Players trusted by NHL coaching staffs receive minimum CA ratings regardless of analytics:

• Goalies with 30+ starts → minimum CA 130
• Goalies with 20+ starts → minimum CA 128
• Skaters with regular NHL deployment get position-specific floors

This reflects the reality that a fourth-liner playing 12 minutes a night in the NHL is there for a reason — physicality, penalty killing, locker room presence — that analytics may not fully capture.

Star Power System

A named list of franchise-caliber players receives explicit CA floors to prevent analytics from underrating historically elite talent during a down stretch. A player like Connor McDavid with a 200 CA shouldn't drop to 170 because of a 30-game sample during an odd season.

Skater Role Suggestion Engine

The engine scores every skater against 30+ archetype fingerprints — each defined by a set of weighted attribute expectations. For example, a "Sniper" archetype expects high Wristshot, Slapshot, and OffensiveRole with moderate Creativity; a "Grinder" expects high WorkRate, Hitting, and Checking with defensive orientation.
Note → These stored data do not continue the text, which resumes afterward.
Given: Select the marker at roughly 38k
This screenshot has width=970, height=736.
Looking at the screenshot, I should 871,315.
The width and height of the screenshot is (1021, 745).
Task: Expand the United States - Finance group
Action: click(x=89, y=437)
Elite Prospects tags provide an independent scouting layer. When EP scouts call someone a "Power Forward" and the analytics agree it's a reasonable fit, the system trusts that human observation. Tags add 5–15 point bonuses to matching archetype scores, with confidence scaling by tag count (1 tag = 60%, 2 tags = 85%, 3+ tags = 100%). Conflicting tags are resolved using goal share as a tiebreaker.

Goalie Role Suggestion

Goalies have 3 possible EHM roles: Butterfly, Mixed, and Hybrid. The system scores each style using analytics signatures (positioning metrics, lateral movement, EDGE data) and EP goalie style tags (Athletic Goalie, Butterfly Goalie, Positional Goalie, etc.). EP tags receive a +15 bonus to the matching style score, reflecting that playing style is best observed by scouts rather than inferred from stats.
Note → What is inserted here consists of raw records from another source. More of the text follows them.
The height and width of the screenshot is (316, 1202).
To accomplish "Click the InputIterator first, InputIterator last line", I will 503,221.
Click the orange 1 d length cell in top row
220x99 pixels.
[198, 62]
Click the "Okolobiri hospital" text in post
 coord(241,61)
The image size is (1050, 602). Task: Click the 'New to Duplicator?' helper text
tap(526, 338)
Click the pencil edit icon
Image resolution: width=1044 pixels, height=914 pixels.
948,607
EP goalie tags also drive small attribute nudges: Athletic Goalie → Agility +1, Reflexes +1, Recovery +1. Positional Goalie → Positioning +1, Anticipation +1, Decisions +1. These are bounded scouting-intelligence nudges — small directional adjustments that analytics can't fully capture.

CA Tier System (v2.1)

The CA tier system maps analytics-derived composite scores to specific Current Ability values. It's designed to create realistic separation between tiers while respecting the EHM engine's expectations for how a player at each CA level should perform.

Skater Tiers — Forwards

TierCADescriptionRange
Franchise (High) 200 Generational talent — the absolute best in the world
Franchise (Med) 190 Perennial Hart Trophy contender
Franchise (Low) 182 Franchise cornerstone, top-5 at position
Elite (High) 174 All-Star caliber, top-line driver
Elite (Low) 168 Consistent first-line / top-pair impact
Top 6 (High) 164 Strong top-6 forward, quality 2nd liner
Top 6 (Mid) 156 Solid top-6 contributor
Top 6 (Low) 148 Fringe top-6 / strong 3rd liner
Bottom 6 (High) 144 Quality bottom-6, strong role player
Bottom 6 (Mid) 140 Reliable bottom-6 forward
Bottom 6 (Low) 134 Fourth-liner, limited but trusted
Replacement (High) 128 NHL/AHL tweener, 13th forward
Replacement (Mid) 124 Emergency callup, AHL regular
Replacement (Low) 120 AHL regular, NHL depth
Design Note

The v2.1 tier system deliberately has no "Top 9 Forward" label. Analysis showed this tier was misleading — in practice, the distinction between a low Top 6 player and a high Bottom 6 player is better captured by the continuous spread within the 134–164 CA range. Defenseman tiers mirror forward tiers with appropriate label changes (Top Pair, Bottom Pair).

Career Floor System

The career floor prevents analytics from underrating established players during a single bad season. Maximum drops from established CA are age-relaxed:

Established LevelBase Max DropAge 33+Age 35+Age 37+
Franchise (≥182)−8−10−12−14
Elite (≥170)−12−15−18−21
Top 6 / Top Pair (≥150)−16−20−24−28
Established (≥130)−20−25−30−35

Example: A Franchise player (CA 190) under age 33 can drop to 182 minimum, no matter how bad the analytics say this season was. After 37, that floor loosens to 176, allowing for legitimate late-career decline.

Role Suggestion Engine

Roles matter in EHM — they affect which attributes the engine prioritizes for a player's performance calculations, which deployment slots the AI coach considers, and how the player develops over time. A misassigned role can cost a player substantial effective rating points.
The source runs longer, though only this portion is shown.